THE GOOD: The entertainment makes Oasis work, and the comedians made the crowd feel like family. It’s clubby and close, and most comedians there seemed to know each other. Some who work Tuesdays also show on Thursdays, when it’s open mike, to try different deliveries. Drinks are served quickly by attentive, friendly waiters and bartenders.

THE BAD: Don’t even think about making a break for the door during someone’s act: The place is so tightly knit, it’s a bit of an affront to leave before the punch line is delivered, and you could become the embarrassed target of some sharp wit’s barb.

THE WORD: “I haven’t been here in years, but I remember it as a great place,” said Peter Iannucci, 34, of Valley Village. “It’s not really a scene, that’s what’s nice. And it’s comfortably local.” Iannucci’s friend Andrea, who hadn’t been to a club in more than five years--”I’ve been busy,” she explained--added that she liked the atmosphere. After a carefully weighed pause: “I’d come here again.”

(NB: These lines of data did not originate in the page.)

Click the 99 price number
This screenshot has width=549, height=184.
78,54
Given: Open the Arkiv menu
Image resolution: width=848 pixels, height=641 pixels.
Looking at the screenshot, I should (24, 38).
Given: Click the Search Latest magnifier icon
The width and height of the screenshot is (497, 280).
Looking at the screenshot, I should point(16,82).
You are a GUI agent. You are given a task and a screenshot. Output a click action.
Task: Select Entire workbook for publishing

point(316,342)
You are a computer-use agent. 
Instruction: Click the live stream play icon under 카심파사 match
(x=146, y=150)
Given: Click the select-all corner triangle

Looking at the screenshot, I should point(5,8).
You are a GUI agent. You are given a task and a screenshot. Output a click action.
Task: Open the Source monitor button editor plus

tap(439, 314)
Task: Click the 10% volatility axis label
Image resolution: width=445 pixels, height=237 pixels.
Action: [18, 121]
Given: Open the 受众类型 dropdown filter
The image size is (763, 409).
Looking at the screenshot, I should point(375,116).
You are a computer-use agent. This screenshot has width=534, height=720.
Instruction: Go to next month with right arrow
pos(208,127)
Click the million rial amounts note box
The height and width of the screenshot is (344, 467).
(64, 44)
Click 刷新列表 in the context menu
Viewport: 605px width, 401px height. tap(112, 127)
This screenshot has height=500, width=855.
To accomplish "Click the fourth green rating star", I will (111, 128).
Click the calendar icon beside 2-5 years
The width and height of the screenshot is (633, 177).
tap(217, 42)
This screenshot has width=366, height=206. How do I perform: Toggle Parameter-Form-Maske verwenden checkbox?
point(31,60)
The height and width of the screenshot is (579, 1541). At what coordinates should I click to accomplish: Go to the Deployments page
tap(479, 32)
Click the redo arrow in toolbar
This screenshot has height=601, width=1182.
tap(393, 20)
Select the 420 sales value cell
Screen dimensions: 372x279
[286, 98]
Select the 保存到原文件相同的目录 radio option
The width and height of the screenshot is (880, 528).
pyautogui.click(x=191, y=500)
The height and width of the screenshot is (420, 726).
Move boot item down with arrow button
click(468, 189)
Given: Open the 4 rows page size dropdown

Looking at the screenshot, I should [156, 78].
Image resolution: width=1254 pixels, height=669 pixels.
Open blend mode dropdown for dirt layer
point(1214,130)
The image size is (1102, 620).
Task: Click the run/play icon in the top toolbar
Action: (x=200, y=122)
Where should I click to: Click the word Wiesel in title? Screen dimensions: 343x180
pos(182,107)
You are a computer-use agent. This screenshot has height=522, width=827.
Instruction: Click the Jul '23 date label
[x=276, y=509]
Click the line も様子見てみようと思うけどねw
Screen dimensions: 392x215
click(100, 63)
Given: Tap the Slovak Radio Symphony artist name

Oasis in the Valley, 11916 Ventura Blvd., Studio City. Open from 2 p.m. till 2 a.m. daily. Mondays, movies in the afternoon, juke box music evenings. Starting at 8:30: Tuesday, “unchained” comedy; Wednesday and Saturday, Alex Tims on piano; Thursday, Brian Miller and Miss Olga, piano and open mike; Friday, Sam Goldstein on piano; Sunday, 3 p.m., Lori Donato on piano; 8 p.m., Brian Miller. No cover charge. Call (818) 980-4811.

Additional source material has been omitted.